We can define a system as all of the reactants and products, the solvent, and the immediate atmosphere-in short, everything within a defined region of space. The system and its surroundings together constitute the universe. If the system exchanges neither matter nor energy with its surroundings, it is said to be closed. The magnitude of the free-energy change for a process proceeding toward equilibrium depends upon how far from equilibrium the system was in its initial state. In the mechanical example, no spontaneous sliding will occur once the object has reached the ground; the object is then at equilibrium with its surroundings, and the free-energy change for sliding along the horizontal surface is zero.
In chemical reactions in closed systems, the process also proceeds spontaneously until equilibrium is reached. The free-energy change (ΔG) for a chemical reaction is a quantitative expression of how far the system is from chemical equilibrium. Reactions that proceed with the release of free energy are exergonic, and because the products of such reactions have less free energy than the reactants, ΔG is negative. Chemical reactions in which the products have more free energy than the reactants are endergonic, and for these reactions ΔG is positive. When all of the chemical species in the system are at equilibrium, the free-energy change for the reaction is zero, and no further net conversion of reactants into products will occur without the input of energy or matter from outside the system.
As in the mechanical example, some of the energy released in a spontaneous process can accomplish work-chemical work in this case. In living systems, as in mechanical processes, part of the total energy change in the chemical reaction is unavailable to accomplish work. Some is dissipated as heat, and some is lost as entropy, a measure of energy due to randomness, which we will define more rigorously later.
How is free energy from a chemical reaction channeled into energyrequiring processes in living organisms? In the mechanical example in Figure 1-6, it is clear that if one sliding object is coupled to another object on another inclined plane, the energy released by the spontaneous downward sliding of one may be harnessed to produce upward motion of the other, a motion that cannot occur spontaneously. This is a direct analogy to a biochemical process in which the energy released in an exergonic chemical reaction can be used to drive another reaction that is endergonic and would not proceed spontaneously. The reactions in this system are coupled because the product of one (compound B) is a reactant in the other. This coupling of an exergonic reaction with an endergonic one is absolutely central to the free-energy exchanges that occur in all living systems. In biological energy coupling, the simultaneous occurrence of two reactions is not enough. The two reactions must be coupled in the sense of Figure 1-6 (bottom); the two reactions share an intermediate, B.
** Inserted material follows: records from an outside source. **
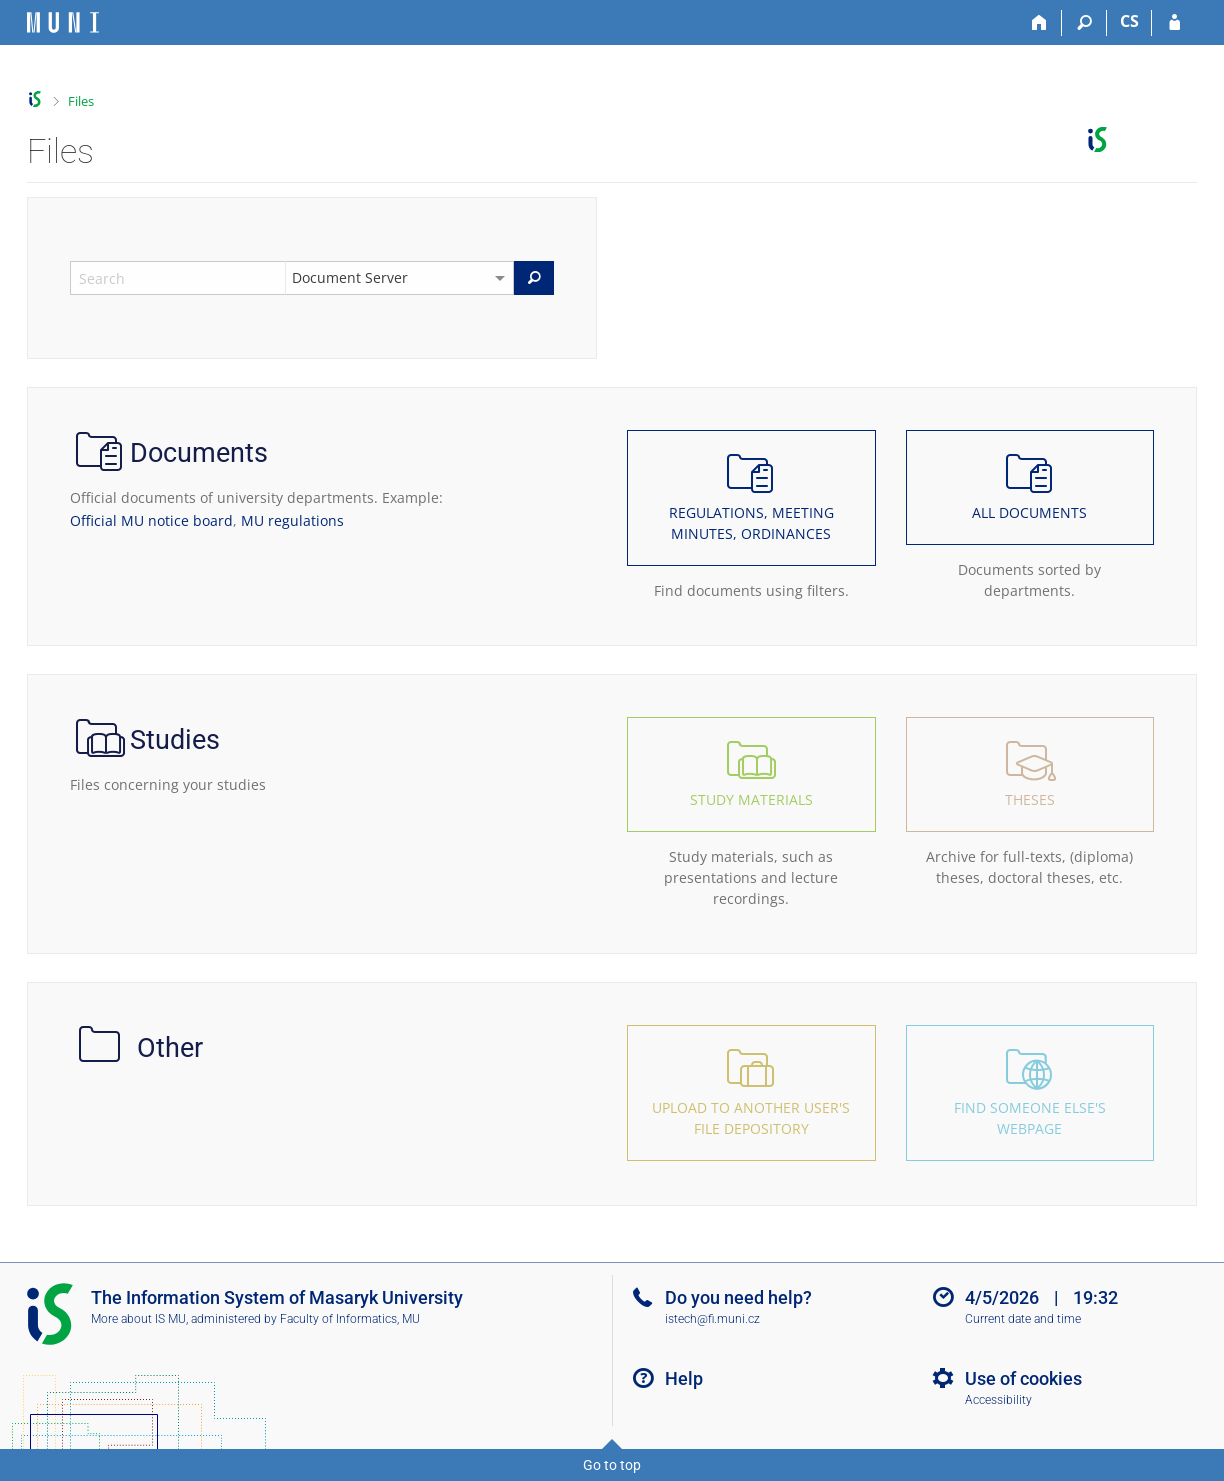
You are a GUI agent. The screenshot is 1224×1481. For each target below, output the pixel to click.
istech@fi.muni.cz (712, 1319)
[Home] (1039, 23)
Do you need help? (738, 1297)
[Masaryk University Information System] (63, 22)
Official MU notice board (151, 520)
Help (684, 1378)
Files (81, 101)
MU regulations (292, 520)
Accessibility (998, 1400)
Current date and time (1023, 1319)
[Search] (1084, 23)
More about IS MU (138, 1319)
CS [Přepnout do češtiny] (1129, 21)
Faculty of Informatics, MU (350, 1319)
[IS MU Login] (1174, 23)
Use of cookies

A living organism is an open system; it exchanges both matter and energy with its surroundings. Living organisms use either of two strategies to derive free energy from their surroundings: (1) they take up chemical components from the environment (fuels), extract free energy by means of exergonic reactions involving these fuels, and couple these reactions to endergonic reactions; or (2) they use energy absorbed from sunlight to bring about exergonic photochemical reactions, to which they couple endergonic reactions.
Living organisms create and maintain their complex, orderly structures at the expense of free energy from their environment.Exergonic chemical or photochemical reactions are coupled to endergonic processes through shared chemical intermediates, channeling the free energy to do work.